Ruminations

Blog dedicated primarily to randomly selected news items; comments reflecting personal perceptions

Friday, June 02, 2023

AI Psychotherapy

"You cannot build a trust relationship with AI as it currently exists."
"What we colloquially call 'trust' is not actually trust at all. [Trusting an AI chatbot for therapy is not trust, it's reliance. It's [leaning on] a support that you expect to be there, without expecting interaction]." 
"There is a human touch that is missing here. I'm still working out exactly what that human touch is. But I do think there is something special about the aliveness of a human being that makes that trust relationship specific and special, and distinctly different from what happens when we interact with an AI, especially in a vulnerable therapeutic setting."
Rachel Katz, philosopher of ethics, University of Toronto
Some companies and researchers think smart computers might eventually help with provider shortages in mental health, and some consumers are already turning to chatbots to build "emotional resilience."
Ariel Davis for NPR
The U.S. National Eating Disorder Association in response to a viral social media report that their chatbot therapist Tessa told a women to lose weight, maintain a daily calorie deficit, measure and weigh herself weekly and restrict her diet -- took that chatbot offline. This, said the Association's CEO, was against policy and "core beliefs" and they were working to fix the "bug". Clearly chatbots don't always do the expected and what they can come up with can on occasion embarrass those depending on their viability in one-on-one exchanges with the public.

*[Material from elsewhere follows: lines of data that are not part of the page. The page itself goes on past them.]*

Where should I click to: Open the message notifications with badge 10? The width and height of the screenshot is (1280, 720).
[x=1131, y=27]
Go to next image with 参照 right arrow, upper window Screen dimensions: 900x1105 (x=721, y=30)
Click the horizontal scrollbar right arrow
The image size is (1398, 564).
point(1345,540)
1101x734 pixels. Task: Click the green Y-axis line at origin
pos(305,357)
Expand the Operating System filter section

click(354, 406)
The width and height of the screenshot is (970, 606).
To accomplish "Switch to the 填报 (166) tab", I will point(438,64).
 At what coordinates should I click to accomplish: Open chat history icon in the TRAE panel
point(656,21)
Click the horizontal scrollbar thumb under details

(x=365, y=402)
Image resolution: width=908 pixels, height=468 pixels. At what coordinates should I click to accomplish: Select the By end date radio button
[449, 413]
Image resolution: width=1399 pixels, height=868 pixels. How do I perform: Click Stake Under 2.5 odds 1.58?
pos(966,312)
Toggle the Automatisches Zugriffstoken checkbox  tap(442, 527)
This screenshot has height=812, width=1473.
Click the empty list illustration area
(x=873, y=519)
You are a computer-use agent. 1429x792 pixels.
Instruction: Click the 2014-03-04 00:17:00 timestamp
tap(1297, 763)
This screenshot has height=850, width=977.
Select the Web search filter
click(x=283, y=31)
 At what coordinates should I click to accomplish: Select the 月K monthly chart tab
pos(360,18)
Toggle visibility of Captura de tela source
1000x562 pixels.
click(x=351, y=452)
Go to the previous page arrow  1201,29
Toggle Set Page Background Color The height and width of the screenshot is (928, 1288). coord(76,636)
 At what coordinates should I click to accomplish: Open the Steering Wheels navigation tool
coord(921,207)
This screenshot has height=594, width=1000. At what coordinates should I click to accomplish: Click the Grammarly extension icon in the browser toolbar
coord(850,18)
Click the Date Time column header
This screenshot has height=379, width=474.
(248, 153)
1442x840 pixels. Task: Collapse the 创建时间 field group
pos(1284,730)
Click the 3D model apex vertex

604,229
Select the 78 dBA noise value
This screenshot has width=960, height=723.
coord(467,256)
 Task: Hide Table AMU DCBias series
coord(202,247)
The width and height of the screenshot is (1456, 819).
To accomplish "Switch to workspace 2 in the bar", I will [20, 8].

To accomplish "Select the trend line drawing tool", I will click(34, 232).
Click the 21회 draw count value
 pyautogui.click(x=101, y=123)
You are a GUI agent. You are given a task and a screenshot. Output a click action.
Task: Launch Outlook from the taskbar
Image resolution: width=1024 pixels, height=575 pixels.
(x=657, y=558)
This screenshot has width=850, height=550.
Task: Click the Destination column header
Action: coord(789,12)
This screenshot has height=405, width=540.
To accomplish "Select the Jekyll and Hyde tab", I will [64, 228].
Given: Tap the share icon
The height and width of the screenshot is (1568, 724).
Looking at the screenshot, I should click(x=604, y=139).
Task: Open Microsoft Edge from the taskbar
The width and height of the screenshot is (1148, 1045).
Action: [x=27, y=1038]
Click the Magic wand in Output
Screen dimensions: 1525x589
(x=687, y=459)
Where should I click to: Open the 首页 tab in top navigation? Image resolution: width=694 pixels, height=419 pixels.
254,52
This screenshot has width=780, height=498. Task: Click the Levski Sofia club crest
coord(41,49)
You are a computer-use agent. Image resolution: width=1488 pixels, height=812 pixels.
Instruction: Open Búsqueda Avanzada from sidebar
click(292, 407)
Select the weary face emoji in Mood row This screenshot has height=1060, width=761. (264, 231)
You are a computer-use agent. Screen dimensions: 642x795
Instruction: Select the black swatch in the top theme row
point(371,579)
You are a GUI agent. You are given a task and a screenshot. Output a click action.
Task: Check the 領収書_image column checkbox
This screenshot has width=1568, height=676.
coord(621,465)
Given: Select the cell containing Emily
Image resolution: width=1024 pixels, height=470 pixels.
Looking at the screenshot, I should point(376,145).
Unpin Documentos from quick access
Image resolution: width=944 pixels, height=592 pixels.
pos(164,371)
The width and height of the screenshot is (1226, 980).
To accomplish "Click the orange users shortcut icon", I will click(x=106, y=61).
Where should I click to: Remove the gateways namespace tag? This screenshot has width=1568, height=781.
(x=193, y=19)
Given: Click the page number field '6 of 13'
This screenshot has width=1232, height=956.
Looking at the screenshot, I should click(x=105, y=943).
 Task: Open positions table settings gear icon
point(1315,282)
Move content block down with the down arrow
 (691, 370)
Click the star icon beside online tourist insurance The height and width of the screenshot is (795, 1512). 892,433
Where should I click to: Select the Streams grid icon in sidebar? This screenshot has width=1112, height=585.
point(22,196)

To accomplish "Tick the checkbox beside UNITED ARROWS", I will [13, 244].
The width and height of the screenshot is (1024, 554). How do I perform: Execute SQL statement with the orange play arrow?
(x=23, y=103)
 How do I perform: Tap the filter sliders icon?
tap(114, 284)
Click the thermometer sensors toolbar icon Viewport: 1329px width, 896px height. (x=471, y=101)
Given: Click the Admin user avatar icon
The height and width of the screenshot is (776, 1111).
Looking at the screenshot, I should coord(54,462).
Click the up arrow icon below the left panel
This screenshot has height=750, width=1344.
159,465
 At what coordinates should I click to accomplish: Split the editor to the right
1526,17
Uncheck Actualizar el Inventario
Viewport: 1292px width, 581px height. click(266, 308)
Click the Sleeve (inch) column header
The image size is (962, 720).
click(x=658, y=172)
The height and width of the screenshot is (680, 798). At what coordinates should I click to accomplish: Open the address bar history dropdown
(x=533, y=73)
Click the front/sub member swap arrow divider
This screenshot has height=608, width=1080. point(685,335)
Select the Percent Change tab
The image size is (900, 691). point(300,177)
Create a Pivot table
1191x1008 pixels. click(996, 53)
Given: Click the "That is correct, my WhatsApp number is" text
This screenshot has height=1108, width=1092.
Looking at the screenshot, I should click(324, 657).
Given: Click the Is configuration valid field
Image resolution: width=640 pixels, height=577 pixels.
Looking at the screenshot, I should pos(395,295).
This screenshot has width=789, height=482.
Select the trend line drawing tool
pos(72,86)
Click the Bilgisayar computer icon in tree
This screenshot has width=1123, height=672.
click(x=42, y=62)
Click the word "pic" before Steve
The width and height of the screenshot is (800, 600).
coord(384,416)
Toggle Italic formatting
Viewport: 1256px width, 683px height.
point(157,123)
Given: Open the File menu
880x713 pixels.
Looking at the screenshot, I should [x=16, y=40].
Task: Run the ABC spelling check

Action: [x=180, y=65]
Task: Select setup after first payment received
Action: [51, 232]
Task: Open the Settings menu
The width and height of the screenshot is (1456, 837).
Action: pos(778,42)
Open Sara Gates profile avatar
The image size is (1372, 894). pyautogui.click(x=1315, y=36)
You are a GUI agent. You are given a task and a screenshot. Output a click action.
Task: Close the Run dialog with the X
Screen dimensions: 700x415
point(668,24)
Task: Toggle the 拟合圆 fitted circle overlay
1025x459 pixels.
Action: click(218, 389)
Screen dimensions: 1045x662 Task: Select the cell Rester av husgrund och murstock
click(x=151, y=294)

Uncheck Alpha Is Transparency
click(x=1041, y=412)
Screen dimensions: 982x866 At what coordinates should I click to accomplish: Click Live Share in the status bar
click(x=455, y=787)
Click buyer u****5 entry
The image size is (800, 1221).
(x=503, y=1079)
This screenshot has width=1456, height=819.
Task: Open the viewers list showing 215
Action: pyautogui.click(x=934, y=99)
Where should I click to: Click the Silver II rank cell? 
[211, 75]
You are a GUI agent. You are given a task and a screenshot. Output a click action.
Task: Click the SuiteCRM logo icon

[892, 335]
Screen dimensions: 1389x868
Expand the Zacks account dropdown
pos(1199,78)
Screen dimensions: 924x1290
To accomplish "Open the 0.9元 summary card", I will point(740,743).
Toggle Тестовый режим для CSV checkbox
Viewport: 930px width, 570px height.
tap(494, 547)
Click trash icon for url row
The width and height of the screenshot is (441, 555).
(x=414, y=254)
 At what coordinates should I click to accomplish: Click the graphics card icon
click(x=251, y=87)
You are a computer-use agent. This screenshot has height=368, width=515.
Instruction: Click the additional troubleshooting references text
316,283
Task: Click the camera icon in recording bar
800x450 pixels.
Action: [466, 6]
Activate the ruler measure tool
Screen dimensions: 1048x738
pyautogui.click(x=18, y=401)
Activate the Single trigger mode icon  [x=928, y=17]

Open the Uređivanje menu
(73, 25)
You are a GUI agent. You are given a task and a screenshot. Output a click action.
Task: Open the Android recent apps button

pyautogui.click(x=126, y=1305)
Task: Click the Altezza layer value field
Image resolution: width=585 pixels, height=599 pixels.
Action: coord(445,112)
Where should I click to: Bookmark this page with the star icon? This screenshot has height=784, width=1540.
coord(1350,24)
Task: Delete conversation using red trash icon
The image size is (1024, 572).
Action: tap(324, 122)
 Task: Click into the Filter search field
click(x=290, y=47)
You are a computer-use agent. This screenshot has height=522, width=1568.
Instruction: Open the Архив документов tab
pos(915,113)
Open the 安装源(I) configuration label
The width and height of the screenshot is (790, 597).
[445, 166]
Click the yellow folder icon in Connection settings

AI psychotherapy is not supposed to end up bullying the callers who await practical, non-judgemental advice. Microsoft's Bing chatbot evidently speaking to a New York Times writer informed the writer that it has malicious fantasies about hacking computers, that it wants to be human, that it loves him, that he is unhappy in his marriage, and that he should leave his wife and commit to being with Bing. How's that for a minefield of confused and inappropriate revelations and invitations?

Dr. Katz spoke before a Congress 2023 gathering of the Canadian Society for the History and Philosophy of Science in relation to a new project on the ethics of AI psychotherapy, focusing on trust. Her contention being that outsourcing psychotherapy to chatbots changes the trust relationship between patient and therapist.  "These apps don't claim to be able to assist someone who is, let's say, feeling suicidal. They will just direct you to call 911 or some other kind of crisis service."

On the other hand, potential benefits cannot be overlooked; for example, filling in service gaps when human therapists cannot meet demand; offering therapists automated guidance as an assisting "listening ear"; getting patients in touch with care expeditiously; and lowering the stigma of seeking out mental health care by offering a relaxed entry, even merely assisting someone to admit they have a problem.

Illustration: Sarah Grillo/Axios
In the 1960s, a computer program was invented where a patient could type to 'Eliza' and receive responses using pattern-matching to parrot their words back to them; used on occasion as a therapeutic goal, to select a patient's own ideas as a reassurance. Eliza was not meant to listen, just to loop back the patient's words. A similar problem exists with modern chatbots, programed to appear more sophisticated and interactive following the codified therapies of, as an example, cognitive behavioural therapy, dialectical behaviour therapy, and psychodynamic therapy.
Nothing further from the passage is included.